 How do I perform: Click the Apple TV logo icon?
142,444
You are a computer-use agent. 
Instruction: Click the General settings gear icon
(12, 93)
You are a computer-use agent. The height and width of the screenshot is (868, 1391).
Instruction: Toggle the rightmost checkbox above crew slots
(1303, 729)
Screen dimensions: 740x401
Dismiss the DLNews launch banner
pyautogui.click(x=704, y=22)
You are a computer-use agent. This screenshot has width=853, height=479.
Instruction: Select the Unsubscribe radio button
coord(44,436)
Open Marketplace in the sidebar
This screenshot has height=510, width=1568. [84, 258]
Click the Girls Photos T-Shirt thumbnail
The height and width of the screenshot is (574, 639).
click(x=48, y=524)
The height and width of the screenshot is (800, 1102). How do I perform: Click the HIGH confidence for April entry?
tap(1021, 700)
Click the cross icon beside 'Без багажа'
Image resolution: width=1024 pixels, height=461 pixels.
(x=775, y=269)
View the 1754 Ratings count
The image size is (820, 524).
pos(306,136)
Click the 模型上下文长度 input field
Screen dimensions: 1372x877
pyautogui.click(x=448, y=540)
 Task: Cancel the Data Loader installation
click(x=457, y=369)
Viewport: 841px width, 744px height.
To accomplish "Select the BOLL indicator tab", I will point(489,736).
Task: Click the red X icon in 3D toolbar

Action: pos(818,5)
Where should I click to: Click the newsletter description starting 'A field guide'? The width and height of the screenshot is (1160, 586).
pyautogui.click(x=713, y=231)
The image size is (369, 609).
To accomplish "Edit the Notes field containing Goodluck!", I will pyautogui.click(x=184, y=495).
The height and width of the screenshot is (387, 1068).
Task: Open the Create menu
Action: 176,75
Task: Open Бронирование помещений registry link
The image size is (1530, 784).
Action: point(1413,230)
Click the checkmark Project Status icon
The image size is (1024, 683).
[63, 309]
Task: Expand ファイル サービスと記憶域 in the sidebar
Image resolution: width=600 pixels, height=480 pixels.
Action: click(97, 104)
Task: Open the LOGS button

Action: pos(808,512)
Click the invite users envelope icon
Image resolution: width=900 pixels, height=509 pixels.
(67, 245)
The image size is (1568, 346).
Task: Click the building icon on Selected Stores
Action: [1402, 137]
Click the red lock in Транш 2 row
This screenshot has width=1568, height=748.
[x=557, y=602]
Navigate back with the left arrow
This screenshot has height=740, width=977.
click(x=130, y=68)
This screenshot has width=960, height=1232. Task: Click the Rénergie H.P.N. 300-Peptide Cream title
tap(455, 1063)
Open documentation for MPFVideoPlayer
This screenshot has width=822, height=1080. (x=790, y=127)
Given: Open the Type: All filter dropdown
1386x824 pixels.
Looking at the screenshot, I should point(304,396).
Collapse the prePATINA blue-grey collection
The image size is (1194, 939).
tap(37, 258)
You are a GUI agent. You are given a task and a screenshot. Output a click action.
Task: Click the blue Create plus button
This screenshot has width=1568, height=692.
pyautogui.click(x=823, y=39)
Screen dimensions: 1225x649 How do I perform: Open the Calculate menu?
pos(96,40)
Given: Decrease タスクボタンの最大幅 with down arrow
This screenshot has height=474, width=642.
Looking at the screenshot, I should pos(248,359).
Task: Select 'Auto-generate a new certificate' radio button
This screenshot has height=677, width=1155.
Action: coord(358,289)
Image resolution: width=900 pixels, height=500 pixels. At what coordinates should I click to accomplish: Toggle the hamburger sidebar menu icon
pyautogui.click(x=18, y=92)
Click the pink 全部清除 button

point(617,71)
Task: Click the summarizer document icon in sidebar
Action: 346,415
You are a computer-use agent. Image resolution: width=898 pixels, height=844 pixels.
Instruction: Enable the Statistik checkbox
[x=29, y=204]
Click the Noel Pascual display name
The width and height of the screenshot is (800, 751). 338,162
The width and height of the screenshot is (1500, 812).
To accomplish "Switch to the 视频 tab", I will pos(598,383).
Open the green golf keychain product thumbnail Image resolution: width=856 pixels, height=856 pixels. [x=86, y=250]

____

#### [What this task involves]
Look over the material and return every line where the word "computer" is found.

#### [Problem solution]
You are a computer-use agent. 
You are a computer-use agent. The height and width of the screenshot is (868, 1391).
You are a computer-use agent. This screenshot has width=853, height=479.
You are a computer-use agent. Image resolution: width=898 pixels, height=844 pixels.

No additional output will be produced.